Clinical Presentation
Kearns-Sayre Syndrome presents with a wide range of clinical features, typically beginning before age 20. The classic triad includes:
- Progressive External Ophthalmoplegia (PEO):
- Gradual, symmetric limitation of eye movements
- Ptosis (drooping eyelids)
- Pigmentary Retinopathy:
- Salt-and-pepper appearance of the retina
- May lead to night blindness and visual field constriction
- Onset before age 20
Additional features may include:
- Neurological manifestations:
- Cerebellar ataxia
- Cognitive impairment
- Sensorineural hearing loss
- Seizures
- Cardiac abnormalities:
- Conduction defects (e.g., heart block)
- Cardiomyopathy
- Endocrine dysfunction:
- Diabetes mellitus
- Hypoparathyroidism
- Growth hormone deficiency
- Muscle weakness:
- Proximal muscle weakness
- Exercise intolerance
- Gastrointestinal issues:
- Dysphagia
- Intestinal pseudo-obstruction
- Renal tubular acidosis
The clinical course is typically progressive, with new symptoms developing over time and existing symptoms worsening. The rate of progression can vary significantly among individuals.
Diagnosis
Diagnosis of Kearns-Sayre Syndrome involves a combination of clinical evaluation, laboratory tests, and genetic studies:
- Clinical Evaluation:
- Detailed medical history, including age of onset and family history
- Comprehensive physical and neurological examination
- Ophthalmological assessment, including fundoscopy
- Laboratory Tests:
- Serum lactate and pyruvate levels (often elevated)
- Creatine kinase (may be normal or mildly elevated)
- Cerebrospinal fluid protein (typically elevated > 100 mg/dL)
- Endocrine function tests
- Muscle Biopsy:
- Histological examination may show ragged red fibers
- Enzyme histochemistry may reveal cytochrome c oxidase-deficient fibers
- Electron microscopy may show abnormal mitochondrial morphology
- Genetic Testing:
- Analysis of mitochondrial DNA for large-scale deletions
- Next-generation sequencing for comprehensive mtDNA analysis
- Imaging Studies:
- Brain MRI may show cerebral and cerebellar atrophy, white matter lesions
- Cardiac imaging (echocardiography, cardiac MRI) to assess for cardiomyopathy
- Electrocardiogram (ECG):
- To detect cardiac conduction abnormalities
- Audiometry:
- To assess for sensorineural hearing loss
Diagnosis is typically based on the presence of the classic triad, supported by laboratory findings and genetic testing. However, the clinical presentation can be variable, and not all patients will exhibit all features of the classic triad.
Management
Management of Kearns-Sayre Syndrome is primarily supportive and symptomatic, as there is currently no cure for the underlying mitochondrial defect.
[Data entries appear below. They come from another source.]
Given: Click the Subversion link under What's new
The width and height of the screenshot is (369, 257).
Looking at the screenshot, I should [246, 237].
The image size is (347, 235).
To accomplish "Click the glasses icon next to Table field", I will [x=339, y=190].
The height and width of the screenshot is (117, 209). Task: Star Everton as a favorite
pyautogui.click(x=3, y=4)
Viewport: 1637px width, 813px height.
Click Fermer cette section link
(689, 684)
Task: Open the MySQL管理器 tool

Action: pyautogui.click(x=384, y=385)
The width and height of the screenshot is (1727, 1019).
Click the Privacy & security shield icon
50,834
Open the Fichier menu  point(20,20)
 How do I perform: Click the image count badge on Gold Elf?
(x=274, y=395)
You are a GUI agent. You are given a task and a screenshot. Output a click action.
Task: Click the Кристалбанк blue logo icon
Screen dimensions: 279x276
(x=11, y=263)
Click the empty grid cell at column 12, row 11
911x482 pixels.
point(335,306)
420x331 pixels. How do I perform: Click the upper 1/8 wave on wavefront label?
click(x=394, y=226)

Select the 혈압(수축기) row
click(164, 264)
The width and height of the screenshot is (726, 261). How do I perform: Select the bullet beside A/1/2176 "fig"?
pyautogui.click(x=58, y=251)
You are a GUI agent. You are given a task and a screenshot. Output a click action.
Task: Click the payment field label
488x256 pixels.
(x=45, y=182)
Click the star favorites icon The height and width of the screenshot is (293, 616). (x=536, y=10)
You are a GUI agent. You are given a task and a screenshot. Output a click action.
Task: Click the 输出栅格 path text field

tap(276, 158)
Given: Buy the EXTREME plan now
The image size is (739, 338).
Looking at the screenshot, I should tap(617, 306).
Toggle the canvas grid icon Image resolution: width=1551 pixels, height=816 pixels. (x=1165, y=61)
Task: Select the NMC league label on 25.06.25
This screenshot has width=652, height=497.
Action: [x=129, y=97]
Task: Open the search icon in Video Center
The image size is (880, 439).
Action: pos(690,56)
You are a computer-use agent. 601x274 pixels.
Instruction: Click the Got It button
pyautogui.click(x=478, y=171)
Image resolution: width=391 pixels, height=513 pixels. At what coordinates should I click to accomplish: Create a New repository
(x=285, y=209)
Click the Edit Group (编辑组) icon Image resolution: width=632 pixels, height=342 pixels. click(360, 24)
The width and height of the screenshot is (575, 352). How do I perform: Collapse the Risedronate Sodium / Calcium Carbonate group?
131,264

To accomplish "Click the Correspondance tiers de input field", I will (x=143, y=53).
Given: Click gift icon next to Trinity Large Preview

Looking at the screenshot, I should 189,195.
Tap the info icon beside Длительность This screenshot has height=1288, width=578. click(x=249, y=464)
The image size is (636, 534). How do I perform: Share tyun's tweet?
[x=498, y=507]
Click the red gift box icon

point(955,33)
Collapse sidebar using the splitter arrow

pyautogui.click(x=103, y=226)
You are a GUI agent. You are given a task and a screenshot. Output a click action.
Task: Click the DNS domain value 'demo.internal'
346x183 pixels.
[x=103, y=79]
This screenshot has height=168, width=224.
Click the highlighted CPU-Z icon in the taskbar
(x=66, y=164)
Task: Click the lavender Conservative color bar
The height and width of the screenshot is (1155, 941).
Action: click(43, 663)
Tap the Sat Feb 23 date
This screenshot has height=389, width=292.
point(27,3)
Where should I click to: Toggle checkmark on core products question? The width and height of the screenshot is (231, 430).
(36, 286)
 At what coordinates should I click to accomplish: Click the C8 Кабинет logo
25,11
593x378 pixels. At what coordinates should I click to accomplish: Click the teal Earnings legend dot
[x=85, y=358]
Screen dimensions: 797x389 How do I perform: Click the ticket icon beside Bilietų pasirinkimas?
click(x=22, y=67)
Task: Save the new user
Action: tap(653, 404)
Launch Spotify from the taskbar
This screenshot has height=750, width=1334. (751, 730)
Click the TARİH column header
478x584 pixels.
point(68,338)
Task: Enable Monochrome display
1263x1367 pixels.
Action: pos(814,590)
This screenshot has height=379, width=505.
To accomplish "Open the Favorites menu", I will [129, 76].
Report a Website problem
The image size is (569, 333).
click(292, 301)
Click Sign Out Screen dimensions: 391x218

A multidisciplinary approach is essential:
- Ophthalmological Management:
- Regular ophthalmological examinations
- Ptosis correction surgery if severe
- Visual aids for retinopathy-related vision loss
- Cardiac Care:
- Regular cardiac monitoring
- Pacemaker implantation for conduction defects
- Management of cardiomyopathy as per standard guidelines
- Neurological Management:
- Anticonvulsants for seizure control
- Physical therapy and occupational therapy for ataxia and muscle weakness
- Cognitive rehabilitation for intellectual impairment
- Endocrine Management:
- Hormone replacement therapy as needed (e.g., for diabetes, hypoparathyroidism)
- Regular monitoring of endocrine function
- Nutritional Support:
- Dietary modifications to optimize energy intake
- Supplementation with coenzyme Q10, L-carnitine, and other mitochondrial cofactors (although evidence for efficacy is limited)
- Respiratory Support:
- Management of respiratory insufficiency, which may include non-invasive ventilation
- Hearing Aids:
- For management of sensorineural hearing loss
- Genetic Counseling:
- Discuss inheritance patterns and implications for family planning
Emerging Therapies:
- Mitochondrial replacement therapy (currently experimental)
- Gene therapy approaches (in research phase)
Prognosis is variable, but the condition is generally progressive. Life expectancy is often reduced, with cardiac complications being a major cause of mortality. Regular follow-up with a multidisciplinary team is crucial for optimal management and early detection of complications.